Then use the tracer in request-handling code:

```
with tracer.start_as_current_span("Generate Text") as span:
    span.set_attribute("foo", "bar")
    span.add_event(name="ack", attributes={"john": "doe"})

    # Inner span: spans nest naturally inside their parent.
    with tracer.start_as_current_span("Fake an Error") as inner:
        try:
            raise Exception("This is a fake error for demonstration purposes")
        except Exception as e:
            inner.record_exception(e)
            inner.set_status(trace.StatusCode.ERROR, str(e))
```

What to span: anything you'd want to time or attribute later. Typical units are model calls, vector-store lookups, downstream HTTP calls, and tool invocations. Set attributes for any value you'd want to filter or group by later (model name, user tier, retrieval strategy). Use `record_exception` plus `set_status(StatusCode.ERROR, ...)` in except blocks so failures show up correctly in the trace UI.

### Agent frameworks emit traces for you

Several popular agent frameworks are OTel-native—once a `TracerProvider` is configured as shown in Step 2, the framework auto-emits spans for every agent run, tool call, model request, and retrieval step. Custom spans are only needed for logic outside the framework (a data-prep step, a downstream non-LLM HTTP call).

| Framework | OTel support |
| --- | --- |
| Google ADK (Python ≥ 1.17, ADK Go ≥ 1.0) | Native. Plug in a TracerProvider and ADK emits spans for every agent run, tool call, and model request. |
| CrewAI | Emits native OTel-compliant spans. |
| LangChain / LangGraph | Native OTel support, plus auto-instrumentation through OpenInference and OpenLLMetry for older versions. |
| LlamaIndex | OTel through the OpenInference auto-instrumentation package. |
| AutoGen / AG2 | Emits OTel-compliant spans. |
| Semantic Kernel | Provides framework-specific OTel instrumentation. |

The spans these frameworks emit follow the OpenTelemetry GenAI semantic conventions —a standard `gen_ai.*` attribute namespace (model name, token counts, finish reason, tool inputs and outputs) so traces from different frameworks query uniformly. The conventions are still marked experimental but are supported by most observability vendors.[OpenInference](https://github.com/Arize-ai/openinference) auto-instrumentations emit both the OpenInference attributes and the OTel GenAI attributes for forward compatibility.

> [!NOTE] Auto-instrumentation covers traces only
> Metrics and logs still need explicit wiring. Continue to the next two sections for custom counters, histograms, and application logs.
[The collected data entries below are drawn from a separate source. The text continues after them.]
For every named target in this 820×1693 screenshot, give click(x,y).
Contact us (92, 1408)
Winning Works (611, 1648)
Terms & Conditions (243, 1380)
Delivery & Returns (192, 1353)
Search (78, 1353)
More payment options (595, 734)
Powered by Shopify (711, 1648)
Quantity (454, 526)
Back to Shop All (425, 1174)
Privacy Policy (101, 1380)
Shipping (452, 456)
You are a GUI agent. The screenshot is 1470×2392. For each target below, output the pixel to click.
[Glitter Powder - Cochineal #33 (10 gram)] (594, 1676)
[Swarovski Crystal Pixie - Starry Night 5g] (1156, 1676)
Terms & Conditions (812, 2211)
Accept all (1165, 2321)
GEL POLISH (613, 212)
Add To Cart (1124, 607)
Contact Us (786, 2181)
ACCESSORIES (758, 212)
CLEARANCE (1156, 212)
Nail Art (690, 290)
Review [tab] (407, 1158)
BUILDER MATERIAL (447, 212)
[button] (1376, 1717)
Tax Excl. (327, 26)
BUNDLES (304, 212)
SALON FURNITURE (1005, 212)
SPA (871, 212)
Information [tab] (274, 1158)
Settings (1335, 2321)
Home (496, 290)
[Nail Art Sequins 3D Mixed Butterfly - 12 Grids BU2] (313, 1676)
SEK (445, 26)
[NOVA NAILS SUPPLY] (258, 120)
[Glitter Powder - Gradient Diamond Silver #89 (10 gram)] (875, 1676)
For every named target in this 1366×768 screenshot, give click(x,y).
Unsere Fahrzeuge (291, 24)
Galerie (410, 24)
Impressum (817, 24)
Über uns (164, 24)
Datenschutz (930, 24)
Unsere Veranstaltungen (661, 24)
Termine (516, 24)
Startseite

## Step 3: Instrument metrics

Metrics are best for counts and rates that don't fit cleanly inside a single request span—token consumption, cache hits, queue depth, model-selection distribution. Set up a meter provider with a periodic reader, then create counters, gauges, or histograms as needed.

```
"""
Required: opentelemetry-sdk, opentelemetry-exporter-otlp
"""
from opentelemetry import metrics
from opentelemetry.exporter.otlp.proto.http.metric_exporter import OTLPMetricExporter
from opentelemetry.sdk.metrics import MeterProvider
from opentelemetry.sdk.metrics.export import PeriodicExportingMetricReader
from opentelemetry.sdk.resources import Resource

resource = Resource.create({"service.namespace": "my-service"})

def configure_metrics(resource: Resource) -> MeterProvider:
    metric_exporter = OTLPMetricExporter()  # picks up OTEL_EXPORTER_OTLP_ENDPOINT
    reader = PeriodicExportingMetricReader(metric_exporter, export_interval_millis=5000)
    meter_provider = MeterProvider(resource=resource, metric_readers=[reader])
    metrics.set_meter_provider(meter_provider)
    return meter_provider

metric_provider = configure_metrics(resource)
meter = metric_provider.get_meter(__name__)

# Define instruments once, at startup.
my_counter = meter.create_counter(
    name="my.counter",
    description="Example custom counter.",
    unit="1",
)
```

Then record values from request-handling code:

```
my_counter.add(1, {"environment": "demo"})
```

The `PeriodicExportingMetricReader` ships batched metrics on its `export_interval_millis` cadence—5 seconds in the preceding example. Pick higher intervals (15–60 seconds) for high-cardinality Workloads to avoid overwhelming the collector.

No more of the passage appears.